Dra. Karina: Passado o período mais crítico da pandemia, retomamos as negociações com os entes públicos. A indenização civil com a CEF era a maior demanda, mas foi sendo superada pelas matérias atinentes aos servidores públicos. A União Federal criou uma equipe especializada em conciliação e passou a realizar em conjunto com o Centro um trabalho muito célere na solução dos litígios. Houve uma mudança social no pensamento pós pandemia: valor da segurança jurídica passou a ser permeado pela compreensão da impermanência da vida. A celeridade passou a ser mais importante do que a “certeza” jurídica. As pessoas e os entes públicos passaram a querer resolver a demanda o quanto antes, uma vez que o acordo solucionava imediatamente o problema que perduraria anos, cientes que se houvesse recurso talvez a pessoa sequer fosse receber em vida os valores pleiteados. Além disso, o prejuízo da manutenção de processos durante anos ficou mais evidenciado, especialmente pelo CNJ, que firmou vários entendimentos no sentido de conciliar. O resultado de tudo isto foi o quadruplicar da produtividade do Centro de Conciliação, que passou a trabalhar como as unidades jurídicas, processando e concomitantemente conciliando.
Qual o perfil do cidadão que mais recorre à conciliação?
Dra. Karina: De um modo geral, o cidadão que busca a conciliação é aquele que quer a máxima celeridade e abre mão de uma decisão judicial que diga quem tem razão e o quanto deve ser recebido. Na conciliação as partes conversam com base nos valores postulados na inicial e aceitam fazer o acordo com base na média dos valores emitidos em sentenças para o caso, sabendo que pode ser um pouco mais ou menos, mas que vão ganhar muito tempo e qualidade de vida na realização do acordo, pois será menos uma demanda para administrar. Também o hipossuficiente, sem advogado, busca na conciliação um apoio da equipe que o atende de maneira diferenciada, explicando todo o procedimento e orientando na decisão informada.
Algum projeto futuro para o Centro de Conciliação?
Dra. Karina: Sim, durante este período de pandemia houve uma aproximação dos jurisdicionados e percebemos que o Centro de Conciliação pode ser um local de humanização das relações, de amenização e prevenção de conflitos.
Pretendemos auxiliar os juízos a obter melhores resultados, a negociar parâmetros, conciliar e mediar em demandas complexas, pulverizadas ou em conflitos de alta carga emocional e afetiva, como é o caso de conflitos fundiários, cumprimento de sentença em títulos coletivos e Subtração Internacional de Crianças relacionada à Convenção de Haia.
Por conta disto, capacitamos a equipe para atuar nestes casos dando apoio aos JEFs e Varas, para isto criamos a Sala de Mediação Humanizada, que funcionará como um local para acolher estas demandas em parceria com as Unidades Judiciárias.

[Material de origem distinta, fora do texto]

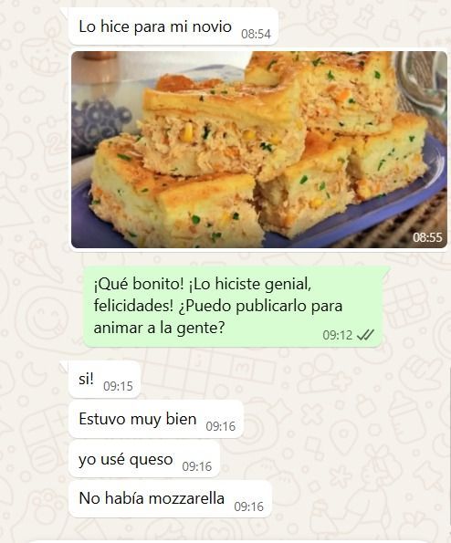Screen dimensions: 451x543
Task: Click the 09:16 timestamp beside 'No había mozzarella'
Action: tap(248, 506)

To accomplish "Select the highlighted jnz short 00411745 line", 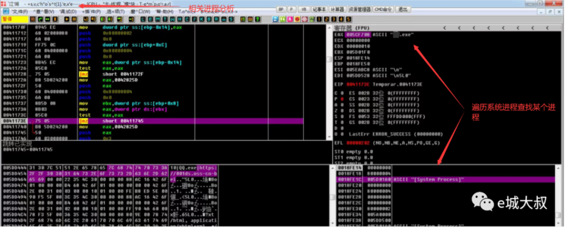I will [122, 120].
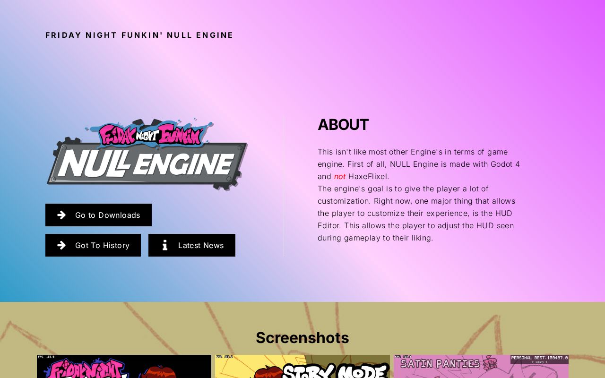Select the Screenshots section heading
This screenshot has height=378, width=605.
pyautogui.click(x=302, y=338)
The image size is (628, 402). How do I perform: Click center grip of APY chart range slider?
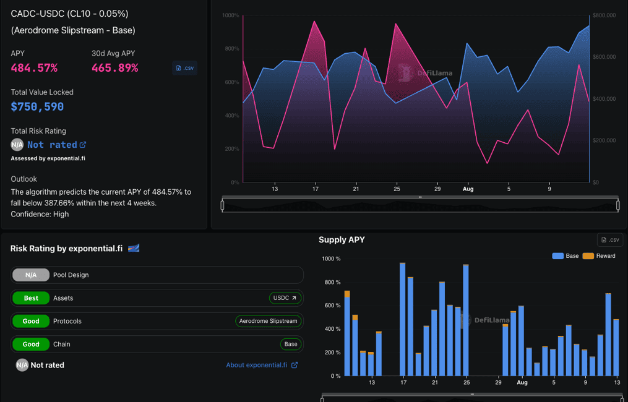[420, 197]
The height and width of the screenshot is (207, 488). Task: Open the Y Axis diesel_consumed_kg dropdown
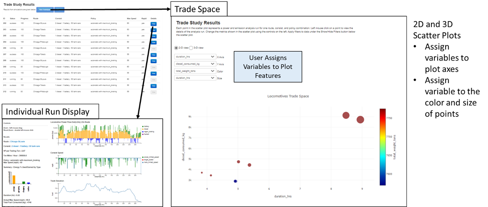pos(195,64)
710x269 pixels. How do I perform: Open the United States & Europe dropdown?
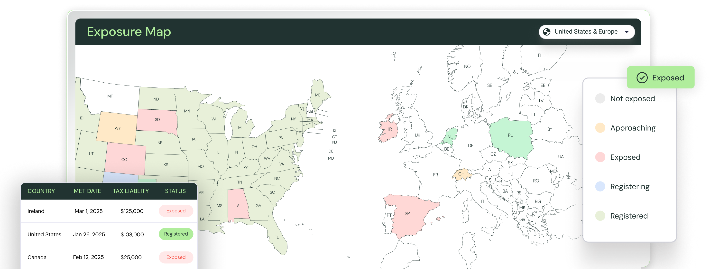(x=586, y=32)
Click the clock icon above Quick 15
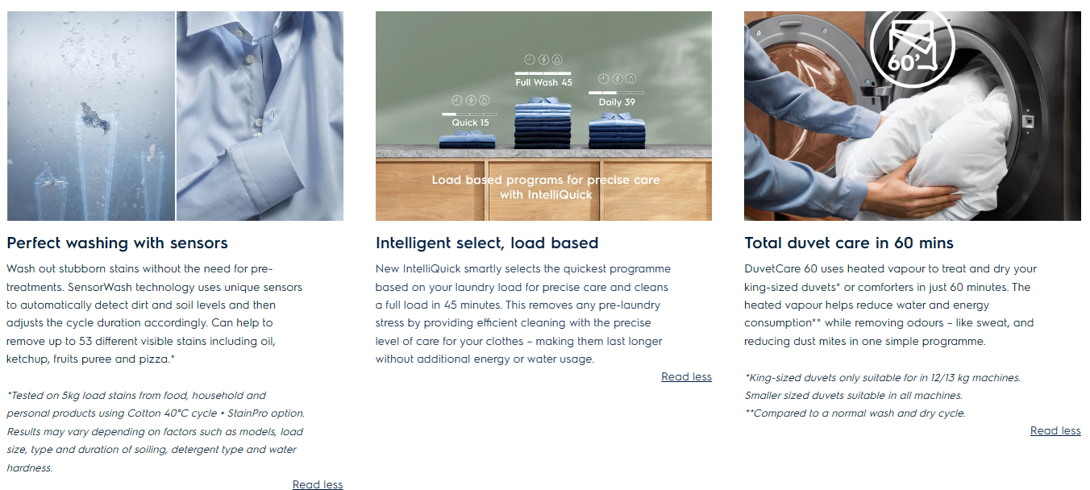 [456, 101]
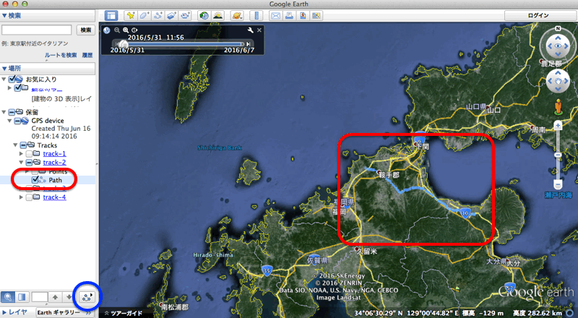Toggle the sunlight icon in toolbar
This screenshot has height=318, width=578.
(219, 15)
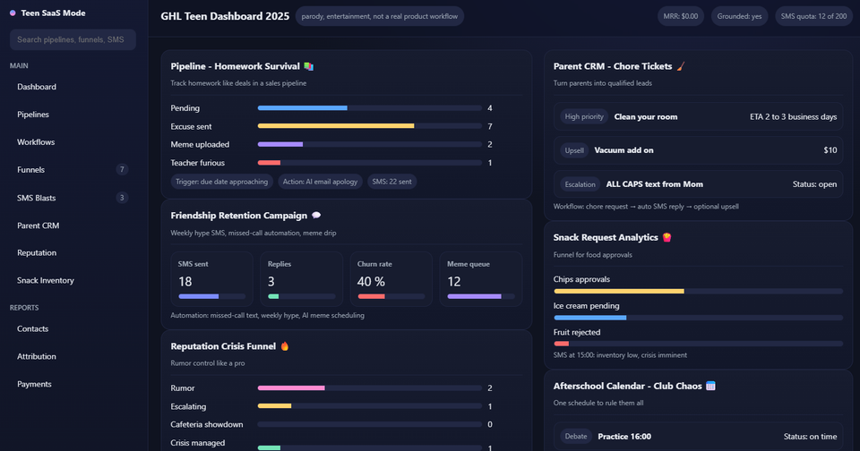Open the Payments report

[34, 384]
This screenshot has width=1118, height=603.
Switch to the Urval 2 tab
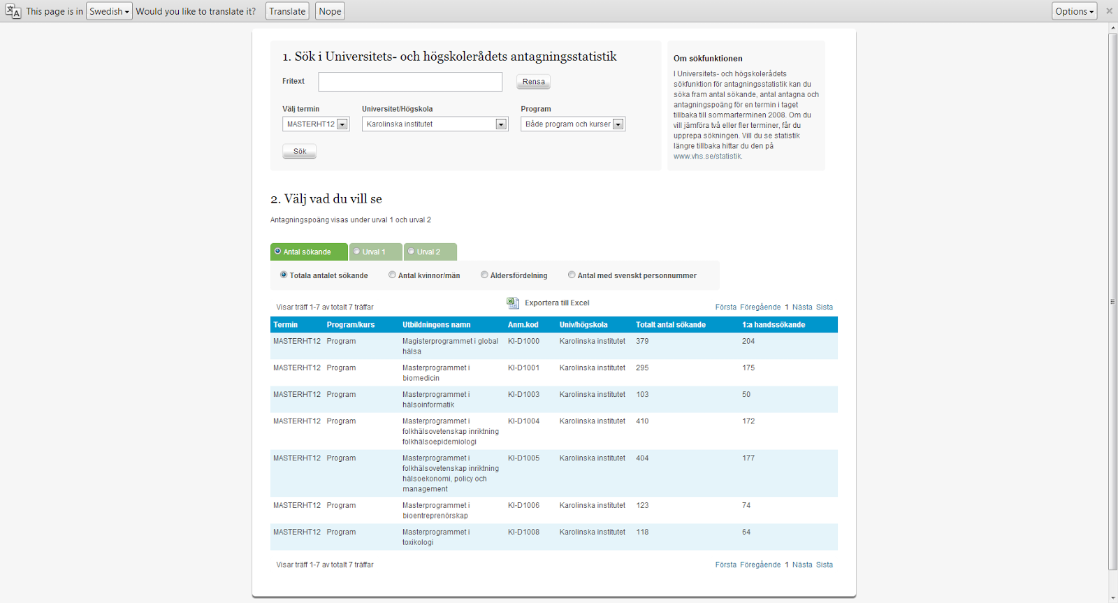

É importante relatar que hoje focamos, além da meta 3 de conciliação, na meta 9 do CNJ, que visa à aproximação do Judiciário com a sociedade. Cabe ao CESOL atuar no desenvolvimento de cidadania e prevenção de conflitos, logo, colaborar para o desenvolvimento de habilidades sociais no enfrentamento dos desafios relacionados às ODS (Objetivo de Desenvolvimento Sustentável da ONU) estabelecido para o Judiciário. Para tanto, estamos iniciando projetos em parceria com outros setores da Justiça como foram a exposição e as palestras na Jornada do Meio Ambiente em 2023, onde o CESOL atuou dando apoio a este importante tema ligado à sustentabilidade do planeta. E, em breve, lançaremos as rodas de conversas de cidadania com o objetivo de dinamizar a cidadania nos temas relacionados às ODS.